[ Pobierz całość w formacie PDF ]

- Znajdz Babs albo Kate - doradził jej Claud, zanim wyszła z salonu. - Zaraz do was dołączę.
Kitty skinęła głową i wyszła. Claud patrzył, jak hrabia wolno podchodzi do kominka. Po
chwili położył rękę na ramieniu syna.
- Mój chłopcze, możesz mi wierzyć, że wszystko rozumiem. Zresztą mniejsza o pobudki
twojego postępowania, ważne są jego konsekwencje, zwłaszcza że dotyczą tej uroczej osóbki, którą
wziąłeś sobie za żonę.
Claud odwrócił się, niespodziewanie ożywiony.
- Prawda, że jest urocza?
- Nawet bardzo, ale to nie zmienia faktu, że jest, kim jest.
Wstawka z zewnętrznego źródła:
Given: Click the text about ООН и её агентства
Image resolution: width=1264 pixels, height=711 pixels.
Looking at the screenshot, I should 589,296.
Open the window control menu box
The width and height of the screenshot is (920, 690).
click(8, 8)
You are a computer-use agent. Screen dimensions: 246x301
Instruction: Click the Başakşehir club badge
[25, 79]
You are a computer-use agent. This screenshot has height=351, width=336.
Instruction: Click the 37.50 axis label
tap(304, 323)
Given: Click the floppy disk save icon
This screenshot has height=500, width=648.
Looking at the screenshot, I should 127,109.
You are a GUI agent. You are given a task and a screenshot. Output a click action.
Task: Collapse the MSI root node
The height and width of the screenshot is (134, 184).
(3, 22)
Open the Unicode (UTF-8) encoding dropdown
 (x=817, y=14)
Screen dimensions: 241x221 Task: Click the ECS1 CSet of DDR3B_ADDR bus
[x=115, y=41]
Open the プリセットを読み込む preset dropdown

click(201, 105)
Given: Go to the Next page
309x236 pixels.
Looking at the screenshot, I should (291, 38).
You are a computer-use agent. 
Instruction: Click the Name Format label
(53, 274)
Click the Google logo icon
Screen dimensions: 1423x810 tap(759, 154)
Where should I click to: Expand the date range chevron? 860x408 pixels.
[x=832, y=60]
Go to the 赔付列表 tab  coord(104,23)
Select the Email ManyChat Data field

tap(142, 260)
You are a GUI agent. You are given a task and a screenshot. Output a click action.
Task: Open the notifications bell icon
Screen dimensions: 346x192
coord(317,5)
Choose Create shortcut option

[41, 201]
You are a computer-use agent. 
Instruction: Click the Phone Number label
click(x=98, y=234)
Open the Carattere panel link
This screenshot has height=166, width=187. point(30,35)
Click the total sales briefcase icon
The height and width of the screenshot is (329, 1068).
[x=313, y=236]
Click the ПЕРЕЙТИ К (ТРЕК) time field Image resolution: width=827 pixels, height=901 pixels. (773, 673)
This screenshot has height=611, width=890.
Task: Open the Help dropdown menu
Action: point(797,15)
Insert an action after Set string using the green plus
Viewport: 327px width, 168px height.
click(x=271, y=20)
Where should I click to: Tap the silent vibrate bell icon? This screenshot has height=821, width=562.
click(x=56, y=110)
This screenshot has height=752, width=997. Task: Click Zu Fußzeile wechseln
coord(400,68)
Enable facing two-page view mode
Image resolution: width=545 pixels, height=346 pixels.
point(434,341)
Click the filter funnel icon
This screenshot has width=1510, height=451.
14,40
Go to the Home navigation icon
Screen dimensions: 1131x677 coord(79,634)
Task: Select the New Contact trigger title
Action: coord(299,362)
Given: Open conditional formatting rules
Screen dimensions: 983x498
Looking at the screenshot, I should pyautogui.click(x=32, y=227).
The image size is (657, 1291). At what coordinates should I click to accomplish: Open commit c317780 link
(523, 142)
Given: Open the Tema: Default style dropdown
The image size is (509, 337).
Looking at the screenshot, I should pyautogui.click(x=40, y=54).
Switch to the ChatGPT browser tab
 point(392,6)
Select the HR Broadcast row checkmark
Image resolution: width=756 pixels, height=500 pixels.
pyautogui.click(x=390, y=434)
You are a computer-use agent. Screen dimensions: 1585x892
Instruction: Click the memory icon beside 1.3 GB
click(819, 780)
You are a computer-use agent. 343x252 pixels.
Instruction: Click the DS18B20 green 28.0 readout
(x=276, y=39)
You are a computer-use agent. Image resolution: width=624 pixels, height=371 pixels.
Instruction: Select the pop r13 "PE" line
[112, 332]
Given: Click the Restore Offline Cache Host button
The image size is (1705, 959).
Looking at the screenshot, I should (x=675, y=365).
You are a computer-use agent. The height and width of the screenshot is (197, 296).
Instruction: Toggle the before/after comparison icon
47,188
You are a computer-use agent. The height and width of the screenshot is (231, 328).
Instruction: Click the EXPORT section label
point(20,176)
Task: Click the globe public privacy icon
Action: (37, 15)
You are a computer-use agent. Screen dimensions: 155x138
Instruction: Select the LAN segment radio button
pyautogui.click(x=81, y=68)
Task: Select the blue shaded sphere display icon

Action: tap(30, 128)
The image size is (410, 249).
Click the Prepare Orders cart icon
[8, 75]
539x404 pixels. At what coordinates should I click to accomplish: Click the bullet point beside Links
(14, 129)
- Więc może wreszcie się dowiem, kim jest?! - zawołał, poirytowany. - Teraz już jestem
pewny, że to wiesz!
Lord Blakemere odwrócił się.
- Nie mogę o tym mówić.
- Aha, rozumiem.
Na twarzy hrabiego zagościł uśmiech, w którym nie było wesołości.
- Wątpię w to, mój synu.
- No dobrze, to nie ma znaczenia. Hrabina i tak w końcu będzie musiała mi powiedzieć.
- W to też wątpię.
- Skoro mam o tym nie wiedzieć, to po co tak się męczyć? - zapytał zrozpaczony Claud.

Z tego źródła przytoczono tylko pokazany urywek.